TEXTAUSZUG:
================

Sehr geehrter Herr Abgeordneter Josef Unterholzner,

sehr geehrter Herr Vize-Präsident des Landtages Josef Noggler,

eine parlamentarische Sternstunde war ihr Agieren am vergangenen Donnerstag im Landtag zweifelsohne nicht. Im Gegenteil, sie haben die Shoah-Opfer lächerlich gemacht und die Würde des Hohen Hauses verletzt. Einfach nur zum Schämen.

Sie bezeichneten die Suspendierung von nicht geimpften Pflegekräften, Herr Unterholzner, eine pure Diskriminierung. Darüber lässt sich nun trefflich streiten, was Diskriminierung ist, was Impfverweigerung ist. Nicht streiten lässt sich über Ihren Nachsatz, Herr Unterholzner: „Tut’s sie frisch alle vergasen, dann sind wir alle weg, die wir uns nicht spritzen lassen. So weit sind wir.“ Dieses ständige Hantieren der Impfverweigerer oder Impfgegner, wie Sie auch, mit Vergleichen mit der Nazi-Zeit ist unerträglich und gefährlich. Entweder wissen Sie das nicht, Herr Unterholzner, oder aber Sie provozieren bewusst damit.

================

ZIEL DER ÜBUNG: Wie lautet der Brief an Josef Unterholzner von „eine parlamentarische Sternstunde“ bis einschließlich „provozieren bewusst damit.“, wenn du darin „Donnerstag“ in „Mittwoch“ änderst? Das Material steht für sich und hängt nicht mit dem Brief an Josef Unterholzner zusammen.

GEGEBENES MATERIAL:

================

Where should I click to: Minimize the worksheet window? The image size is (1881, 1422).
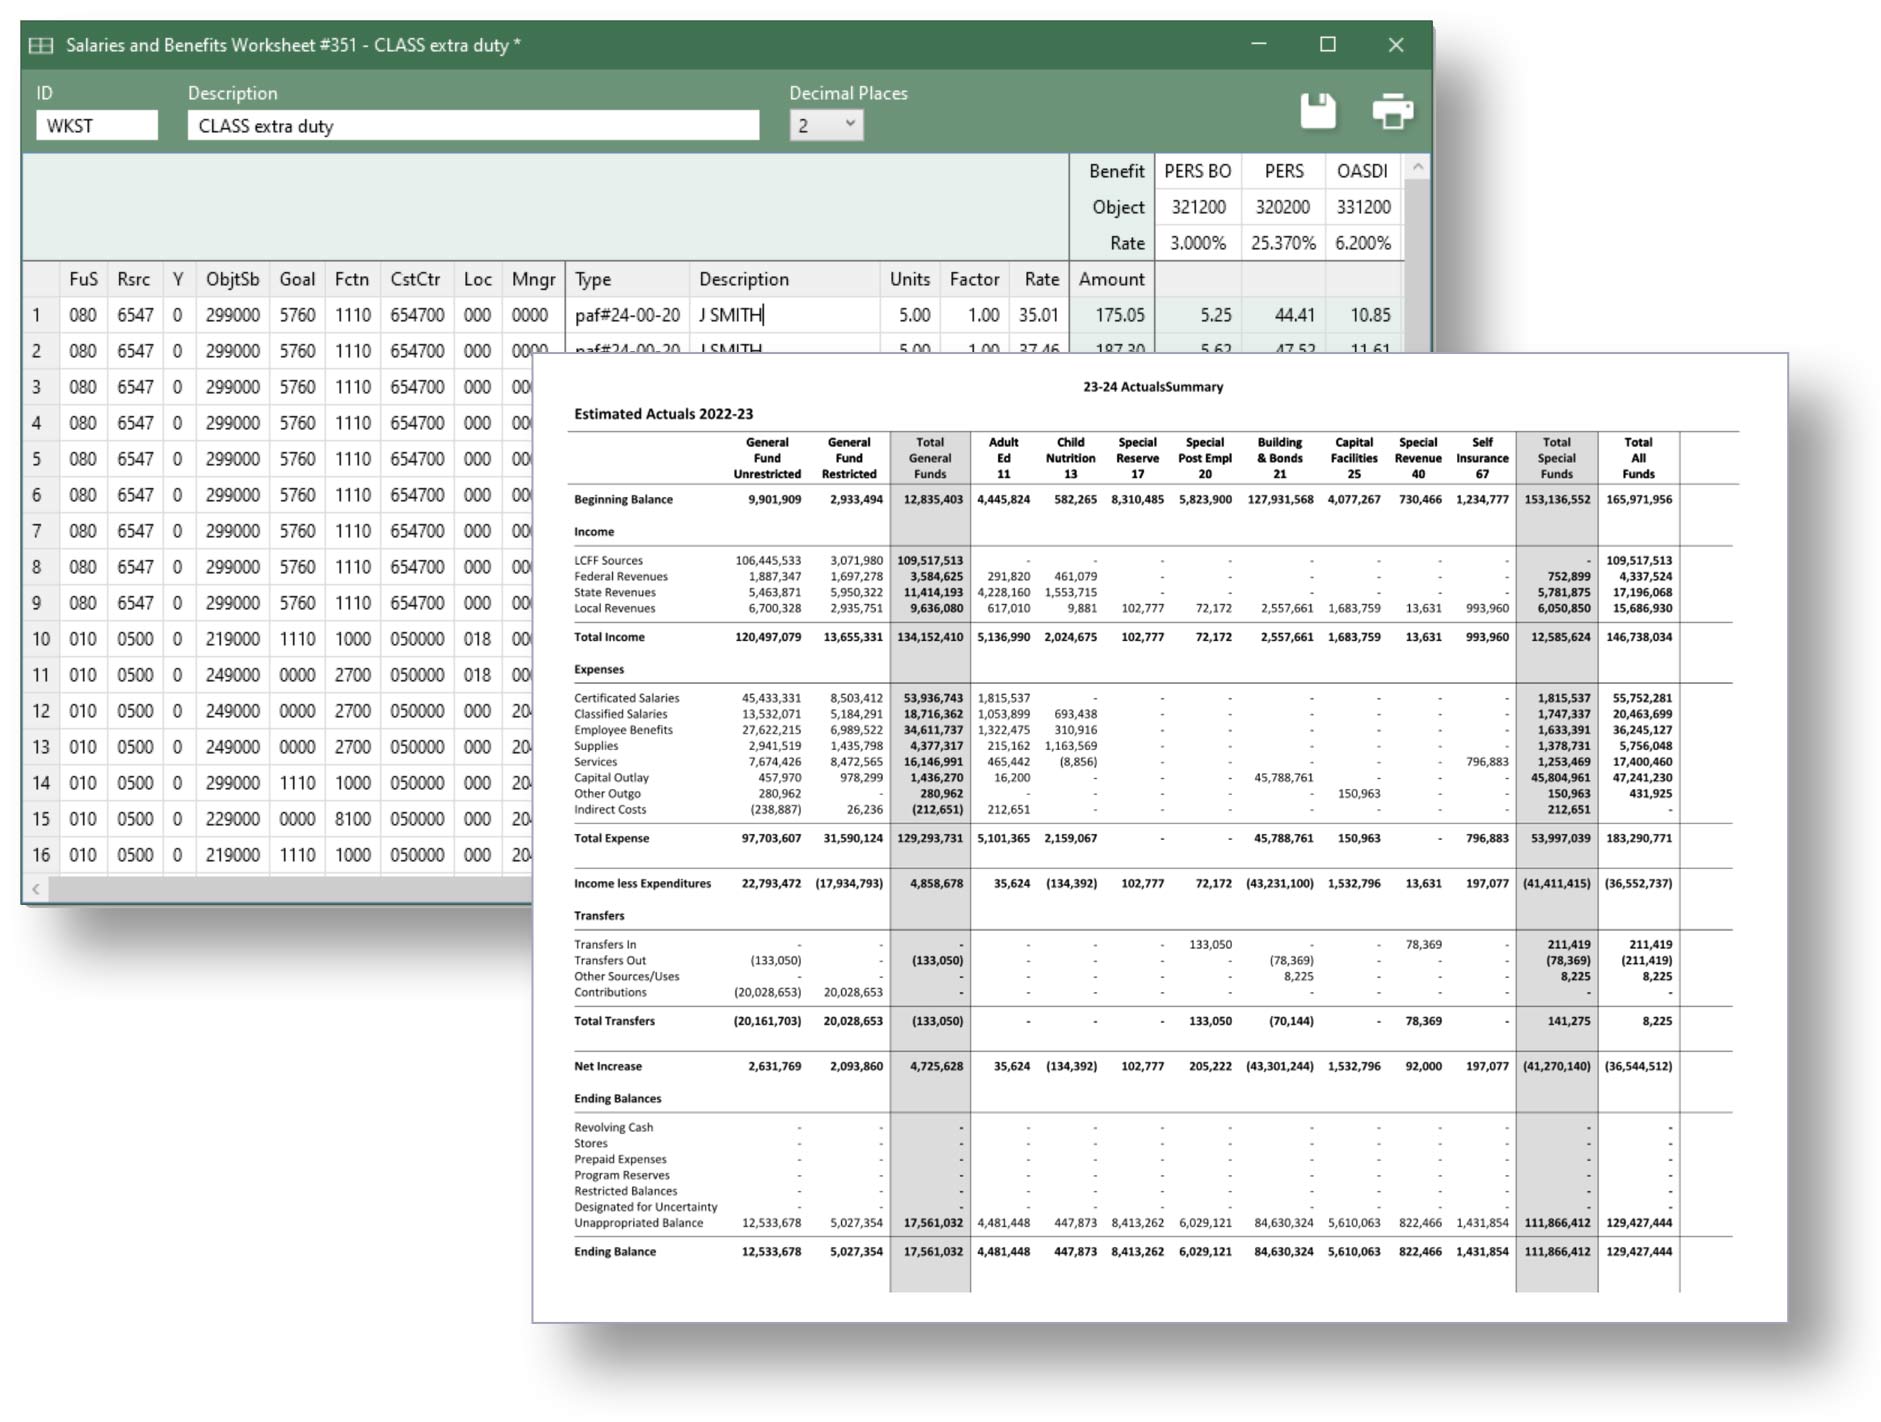[x=1259, y=45]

================

LÖSUNG:
eine parlamentarische Sternstunde war ihr Agieren am vergangenen Mittwoch im Landtag zweifelsohne nicht. Im Gegenteil, sie haben die Shoah-Opfer lächerlich gemacht und die Würde des Hohen Hauses verletzt. Einfach nur zum Schämen.

Sie bezeichneten die Suspendierung von nicht geimpften Pflegekräften, Herr Unterholzner, eine pure Diskriminierung. Darüber lässt sich nun trefflich streiten, was Diskriminierung ist, was Impfverweigerung ist. Nicht streiten lässt sich über Ihren Nachsatz, Herr Unterholzner: „Tut’s sie frisch alle vergasen, dann sind wir alle weg, die wir uns nicht spritzen lassen. So weit sind wir.“ Dieses ständige Hantieren der Impfverweigerer oder Impfgegner, wie Sie auch, mit Vergleichen mit der Nazi-Zeit ist unerträglich und gefährlich. Entweder wissen Sie das nicht, Herr Unterholzner, oder aber Sie provozieren bewusst damit.